→ Stored items:
========

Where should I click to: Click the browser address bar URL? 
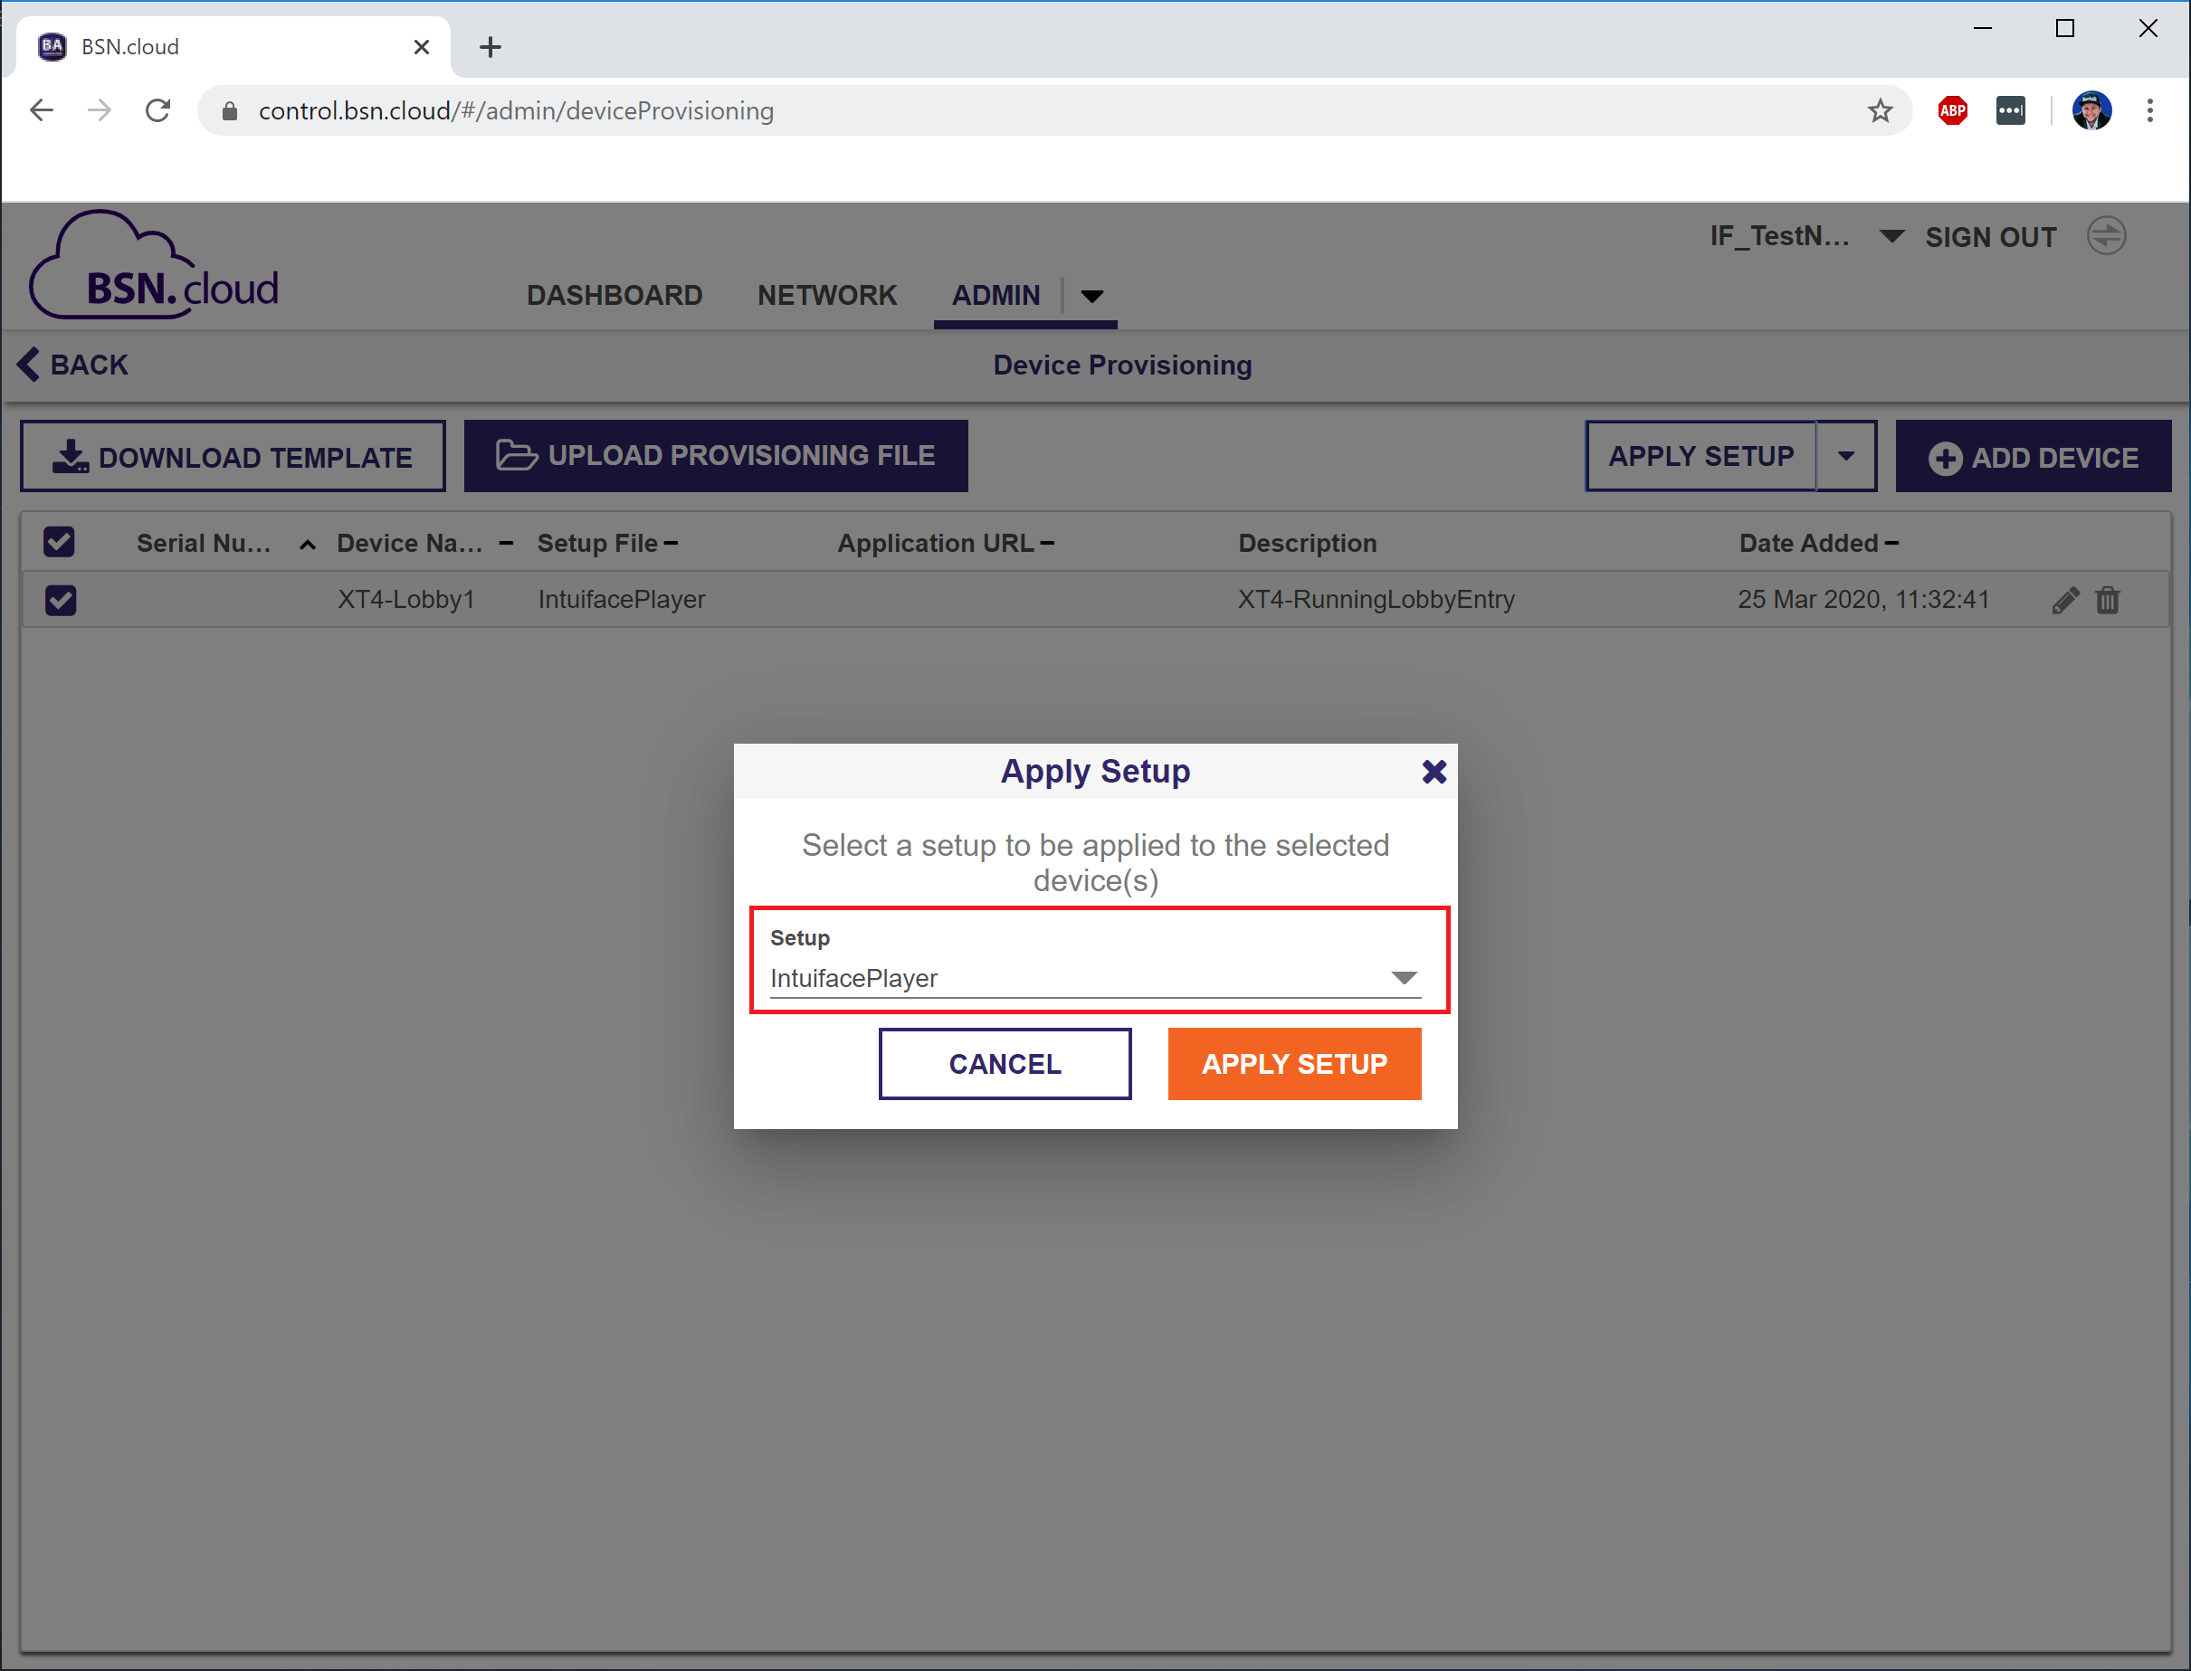[515, 110]
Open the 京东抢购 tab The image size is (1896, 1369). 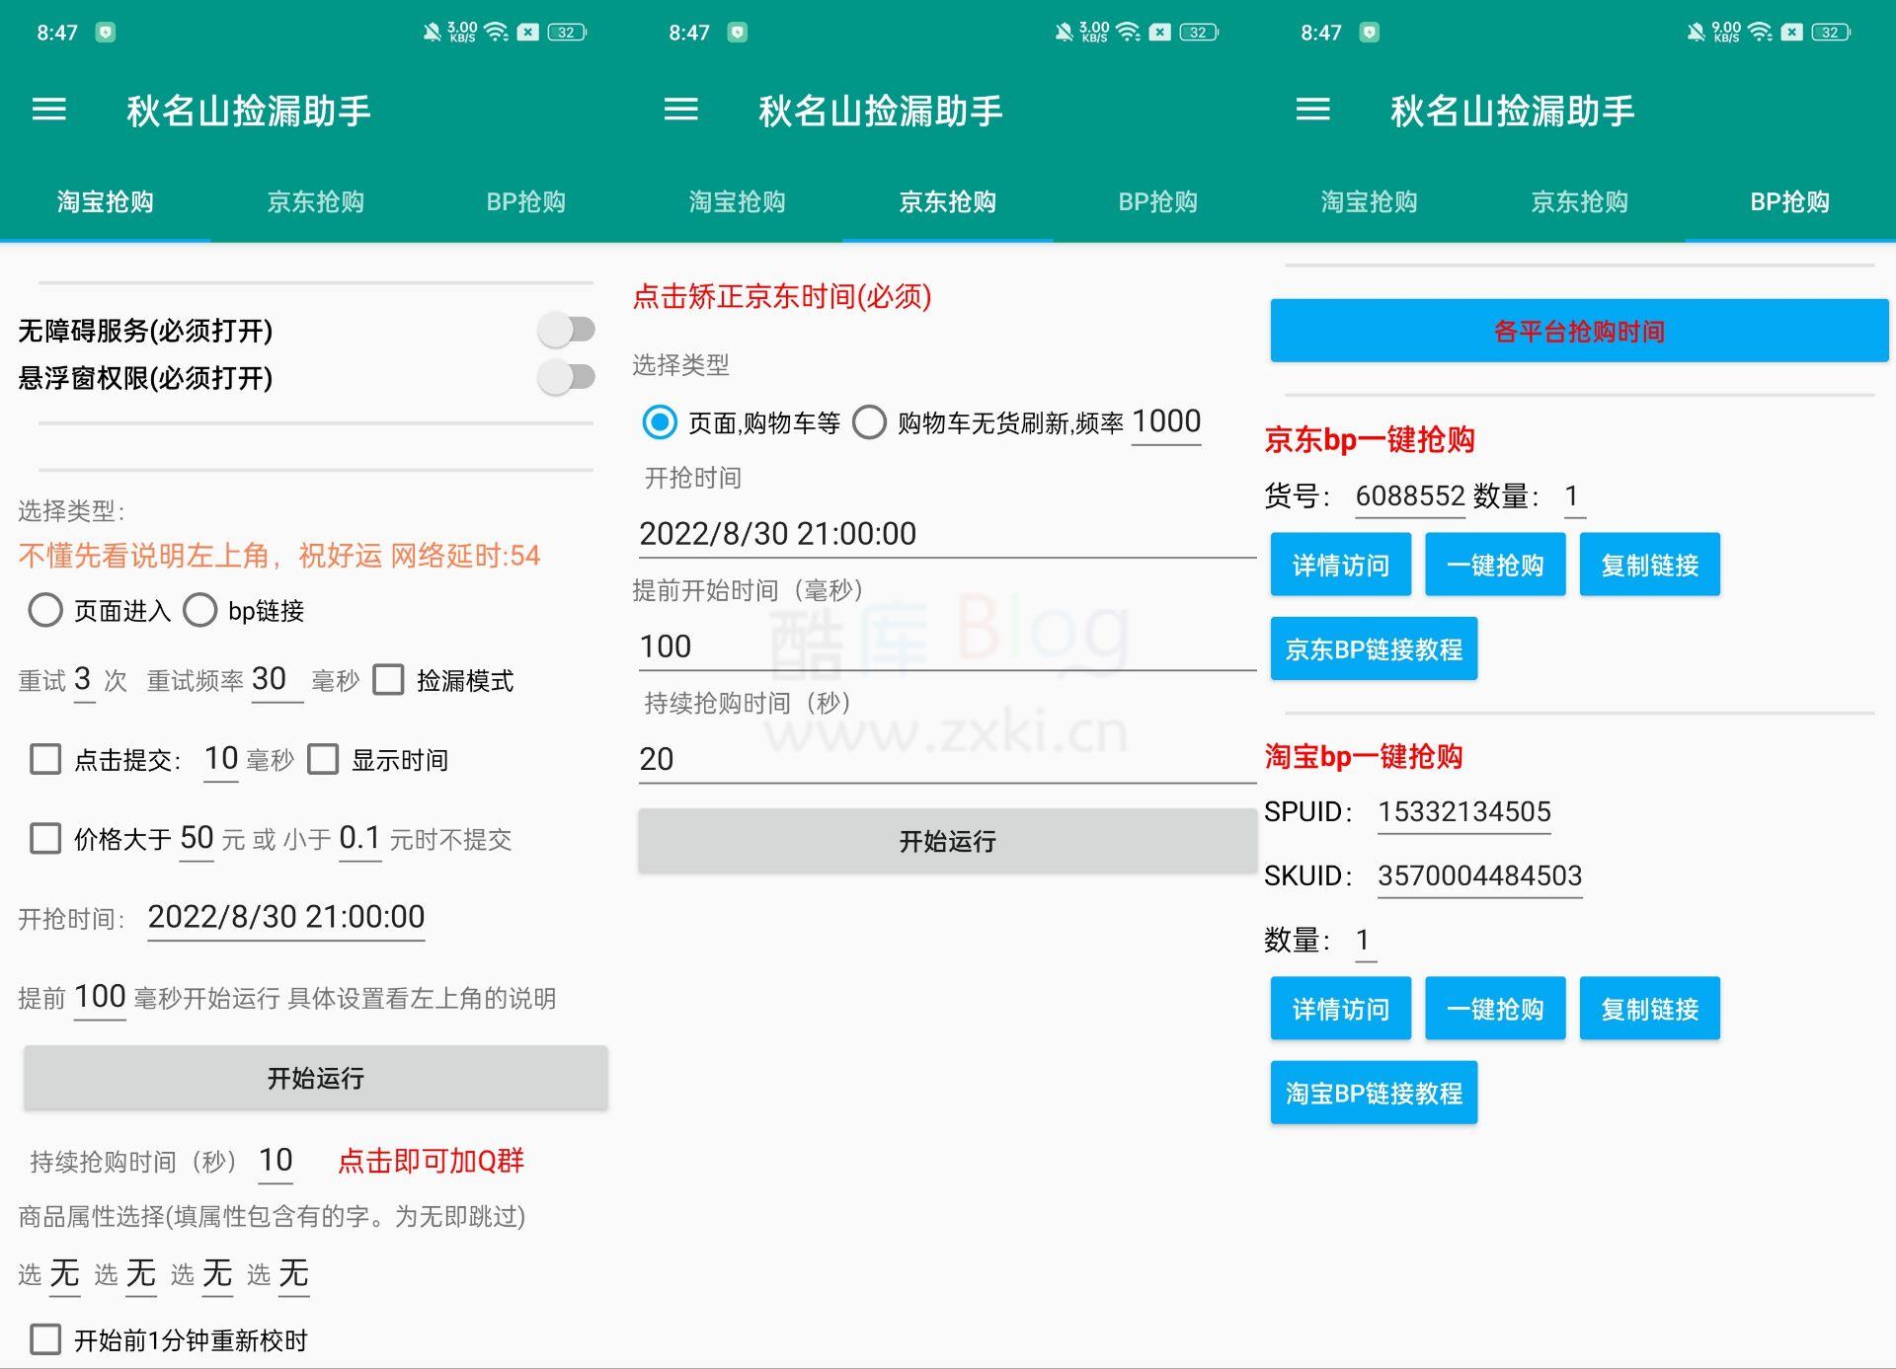(x=947, y=202)
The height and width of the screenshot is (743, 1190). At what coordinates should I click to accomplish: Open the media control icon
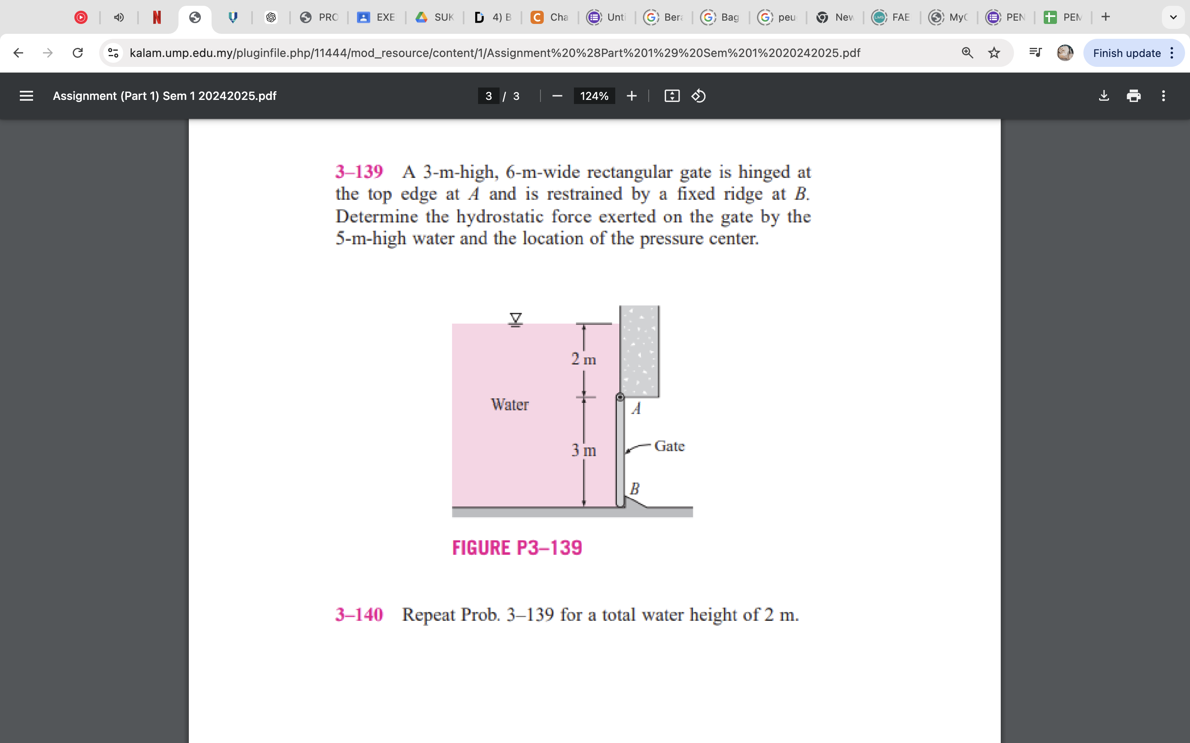pyautogui.click(x=1036, y=53)
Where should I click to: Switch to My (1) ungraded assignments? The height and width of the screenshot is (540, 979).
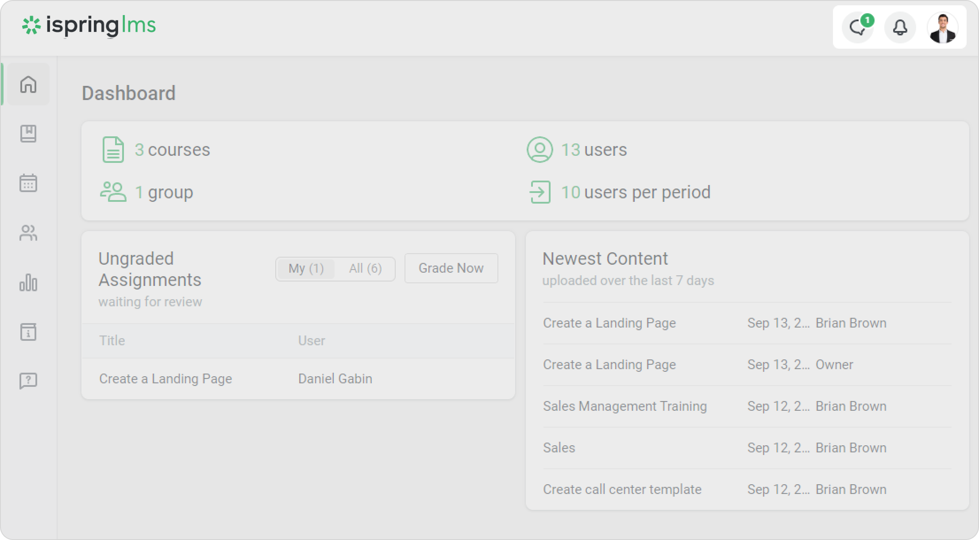306,269
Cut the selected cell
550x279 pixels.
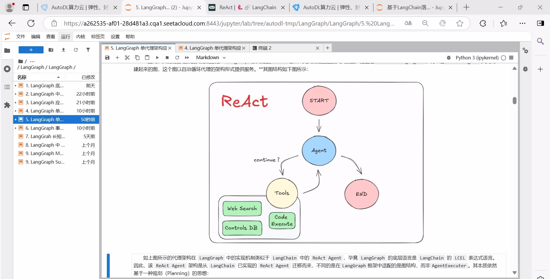click(127, 57)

========

→ THE PROBLEM: Find "The height and width of the screenshot is (743, 1190)." in the entries, then reproduce that line and each line after it exactly, through the last one. Pictures do not go in.

→ ANSWER TO THIS EXERCISE:
The height and width of the screenshot is (743, 1190). At what coordinates should I click to accomplish: Open the media control icon
pyautogui.click(x=1036, y=53)
Where should I click to: Switch to My (1) ungraded assignments? The height and width of the screenshot is (540, 979).
306,269
Cut the selected cell
550x279 pixels.
click(127, 57)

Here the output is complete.